SitemapScan Blog

Sitemap lastmod: Correct Date Format, Common Mistakes, and SEO Impact

The lastmod field is one of the few sitemap hints search engines still care about. But malformed or noisy lastmod values can make the signal useless. Here is how to audit it properly.

Why lastmod still matters

Search engines have repeatedly downplayed fields like priority and changefreq, but lastmod still matters because it helps describe freshness. On large or frequently updated sites, accurate lastmod values can improve how search engines understand where recent change is happening.

Correct formats to use

A valid lastmod should use a W3C-compliant date, typically YYYY-MM-DD or a full ISO 8601 timestamp with timezone.
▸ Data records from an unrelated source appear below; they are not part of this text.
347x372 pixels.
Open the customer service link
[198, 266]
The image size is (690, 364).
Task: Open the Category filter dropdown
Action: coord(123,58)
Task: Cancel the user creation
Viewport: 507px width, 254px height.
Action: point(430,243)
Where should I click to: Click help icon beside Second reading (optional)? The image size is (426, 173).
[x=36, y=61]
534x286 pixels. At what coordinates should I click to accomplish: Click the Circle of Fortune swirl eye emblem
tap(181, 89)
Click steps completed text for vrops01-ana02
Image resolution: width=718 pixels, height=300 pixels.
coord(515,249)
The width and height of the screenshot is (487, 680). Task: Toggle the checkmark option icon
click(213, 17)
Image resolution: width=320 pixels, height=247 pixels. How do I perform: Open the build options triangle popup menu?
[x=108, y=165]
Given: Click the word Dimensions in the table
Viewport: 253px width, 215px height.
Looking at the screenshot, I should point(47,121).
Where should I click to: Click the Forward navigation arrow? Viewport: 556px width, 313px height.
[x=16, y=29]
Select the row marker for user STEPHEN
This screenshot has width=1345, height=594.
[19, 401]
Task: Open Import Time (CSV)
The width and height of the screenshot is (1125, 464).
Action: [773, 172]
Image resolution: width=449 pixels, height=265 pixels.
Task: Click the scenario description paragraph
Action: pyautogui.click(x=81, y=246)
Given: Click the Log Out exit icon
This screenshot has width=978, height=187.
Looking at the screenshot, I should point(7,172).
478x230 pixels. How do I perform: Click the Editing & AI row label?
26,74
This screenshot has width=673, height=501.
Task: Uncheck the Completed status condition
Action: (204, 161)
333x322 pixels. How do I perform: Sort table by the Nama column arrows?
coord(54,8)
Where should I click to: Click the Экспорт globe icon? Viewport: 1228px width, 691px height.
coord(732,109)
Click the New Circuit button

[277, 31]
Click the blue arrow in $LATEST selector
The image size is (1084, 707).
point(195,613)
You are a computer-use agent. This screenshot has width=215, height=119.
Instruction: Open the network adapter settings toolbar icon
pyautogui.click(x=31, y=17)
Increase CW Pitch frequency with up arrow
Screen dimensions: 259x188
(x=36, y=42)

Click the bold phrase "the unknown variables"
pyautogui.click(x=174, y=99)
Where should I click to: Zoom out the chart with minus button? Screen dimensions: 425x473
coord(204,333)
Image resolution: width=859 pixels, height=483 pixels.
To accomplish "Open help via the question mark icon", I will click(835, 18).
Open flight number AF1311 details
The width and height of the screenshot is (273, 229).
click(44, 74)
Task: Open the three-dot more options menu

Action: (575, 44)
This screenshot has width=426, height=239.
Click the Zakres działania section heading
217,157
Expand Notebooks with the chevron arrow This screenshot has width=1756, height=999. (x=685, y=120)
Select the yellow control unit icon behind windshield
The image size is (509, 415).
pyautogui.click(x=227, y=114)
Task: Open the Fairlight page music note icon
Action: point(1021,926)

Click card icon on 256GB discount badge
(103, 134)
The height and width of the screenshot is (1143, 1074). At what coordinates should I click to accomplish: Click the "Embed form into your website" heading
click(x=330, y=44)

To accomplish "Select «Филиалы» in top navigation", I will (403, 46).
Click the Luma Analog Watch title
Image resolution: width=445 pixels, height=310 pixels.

Anything loosely human-readable, locale-specific, or inconsistently formatted risks becoming noise instead of a useful signal.

Common mistakes

Typical problems include invalid date strings, mixed formats inside one sitemap estate, timestamps that change on every deploy whether or not content changed, and lastmod values attached to URLs that are clearly stale, redirected, or broken.

About this article

This article is part of the SitemapScan blog and covers XML sitemap, robots.txt, crawlability, or related technical SEO topics.

FAQ

What is the correct sitemap lastmod format?

Use a W3C-compliant date such as YYYY-MM-DD or a full ISO 8601 timestamp with timezone.

Does Google still care about lastmod?

It remains one of the more useful sitemap freshness hints, especially when it accurately reflects real content change.